The detection and confirmation of androstenediol abuse in athletes

Code: 05B9RK 

It is known that anabolic steroids are very effective in promoting muscle growth. The detection of synthetic anabolic steroids is now very effectively carried out by WADA laboratories but the effective detection of the abuse of naturally occurring anabolic steroids is still a major challenge. Doping control laboratories need criteria that allow endogenous steroids to be distinguished from their synthetic analogues in urine. For some endogenous steroids such as testosterone the criteria have been established and measurements of the T/E ratio coupled with isotope ratio measurements can effectively detect such doping. There are however several other endogenous androgenic steroids which can potentially increase active androgen levels and boost performance. 4-androstenediol and 5-androstenediol are two such prohormones which are banned but for which there is incomplete understanding of their metabolism. Recent evidence indicates that at least in some individuals the administration of 4-androstenediol does not lead to a significant change in the T/E ratio. Thus there is a need for improved detection capabilities which can not only detect the abuse of endogenous androgens but also specify which steroid has been administered. It is proposed to use the same methodology which has been developed in this laboratory for the detection of dehydoepiandrosterone (DHEA) abuse. Specific markers arising from 4-androstenediol and 5- androstenediol abuse will be looked for in both the glucuronide and sulfate steroid fractions. Once identified these compounds will be used both for GCMS screening and for GC-C-IRMS confirmation procedures.

Main Findings: 

Compound specific detection (CSD) of endogenous steroid abuse using complementary Gas Chromatography-Mass Spectrometry (GC-MS) and Gas Chromatography-Combustion-Isotope Ratio Mass Spectrometry (GC-C-IRMS) techniques is an important requirement for effective doping control in sport. This project was undertaken to determine if 4-androstenediol (4-ADIOL; androst-4-ene- 3β,17β-diol) and 5-androstenediol (5-ADIOL; androst-5-ene-3β,17β-diol) administration could be selectively identified in urine. Single and multiple oral doses of 4- and 5-ADIOL were performed on two volunteers with human ethics approval and informed consent to monitor changes in urinary endogenous steroid excretion and 13C content.
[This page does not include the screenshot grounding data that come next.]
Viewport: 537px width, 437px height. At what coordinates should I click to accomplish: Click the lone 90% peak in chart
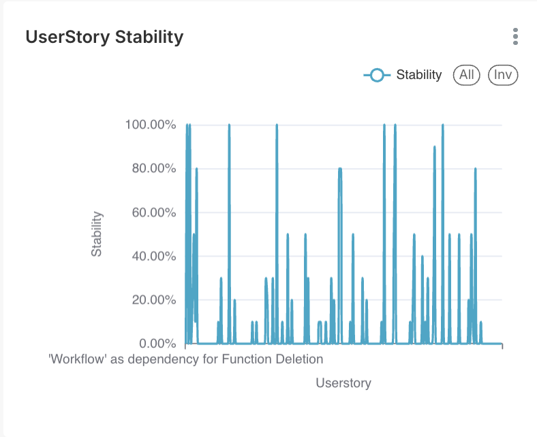click(x=434, y=147)
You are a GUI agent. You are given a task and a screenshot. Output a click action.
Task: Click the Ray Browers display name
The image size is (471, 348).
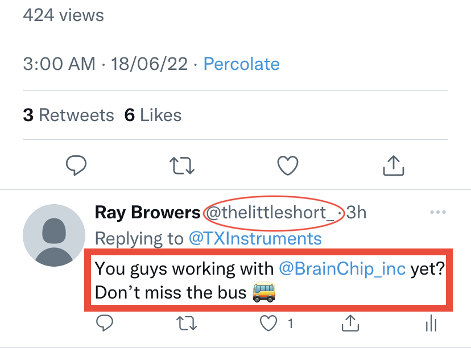pyautogui.click(x=147, y=213)
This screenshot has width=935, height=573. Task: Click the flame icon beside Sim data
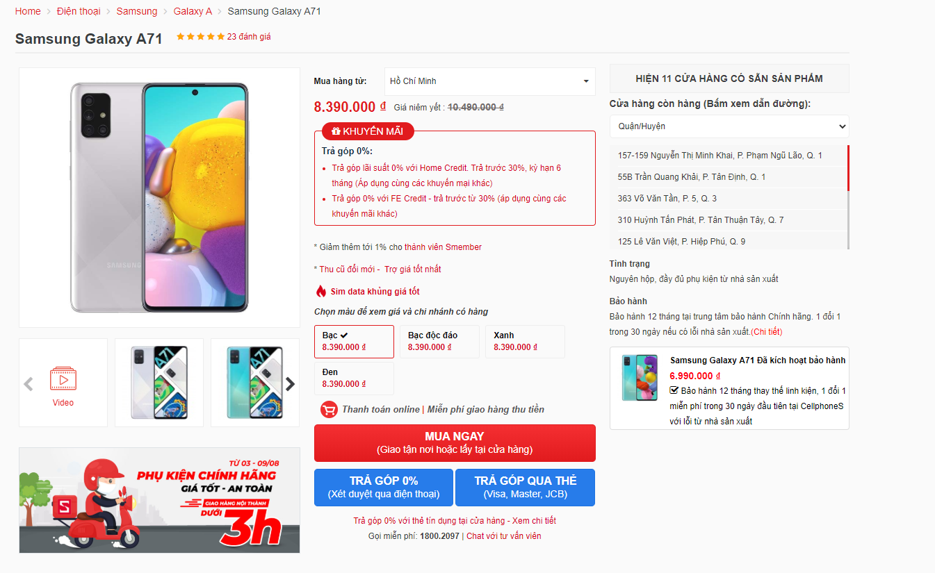321,291
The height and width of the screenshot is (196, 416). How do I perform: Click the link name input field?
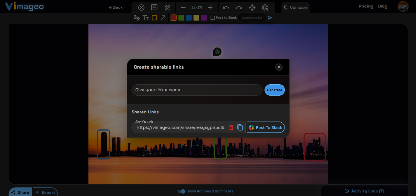pyautogui.click(x=197, y=90)
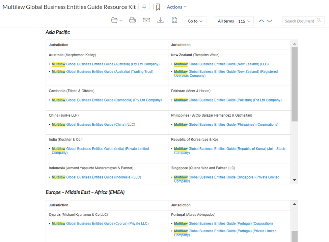This screenshot has height=242, width=329.
Task: Open China LLC guide link
Action: pos(93,124)

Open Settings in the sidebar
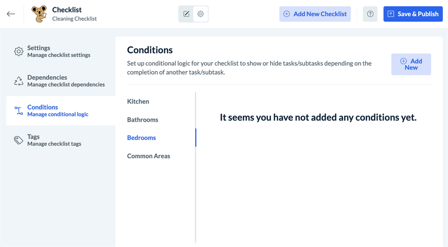pyautogui.click(x=58, y=51)
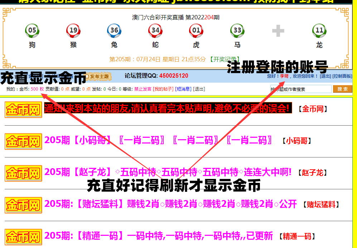Focus the title or author search field

(301, 89)

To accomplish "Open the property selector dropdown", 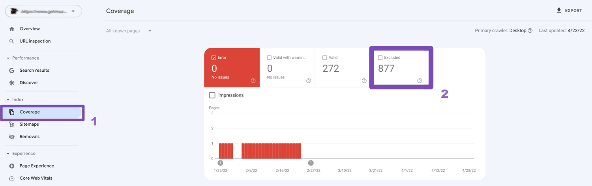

The results showed significant increases in the excretion of androsterone glucuronide and etiocholanolone glucuronide from 4- and 5-ADIOL administration. This behaviour, which is similar to that observed for dehydroepiandrosterone and androstenedione in previous studies, is an effective screening indicator of endogenous steroid administration. 4-ADIOL was found to produce the diagnostic urinary dehydrogenation products: androst-2,4-diene-17-one and androst-3,5-diene- 17-one. These can be used as screening markers in the GC-MS steroid profile to identify suspicious samples that require confirmation by carbon isotope ratio (δ13C) analysis using GC-C-IRMS. Differences in post-administration detection times based on Δδ13C values, relative to δ13C measurement of an endogenous reference compound, were found between glucuronide and sulfoconjugated steroids that were dependent on the individual’s metabolism. Preferential glucuronide excretors provided a detection period of up to 72 hours, while sulfoconjugate excretors may provide up to 68 hours. The administration of 5-ADIOL did not result in the urinary excretion of the diagnostic diene marker compounds, thereby enabling a distinction to be made between the 4- and 5-ADIOLs. Additionally, CSD between 4- and 5-ADIOL may be performed using δ13C analysis of the etiocholanolone sulfoconjugate relative to the sulfoconjugates of androsterone, epiandrosterone and dehydroepiandrosterone. The detection of 5-ADIOL doping based on Δδ13C values, derived from sulfoconjugates greater than 4.0‰ is capable of achieving a 60 hour post-administration time.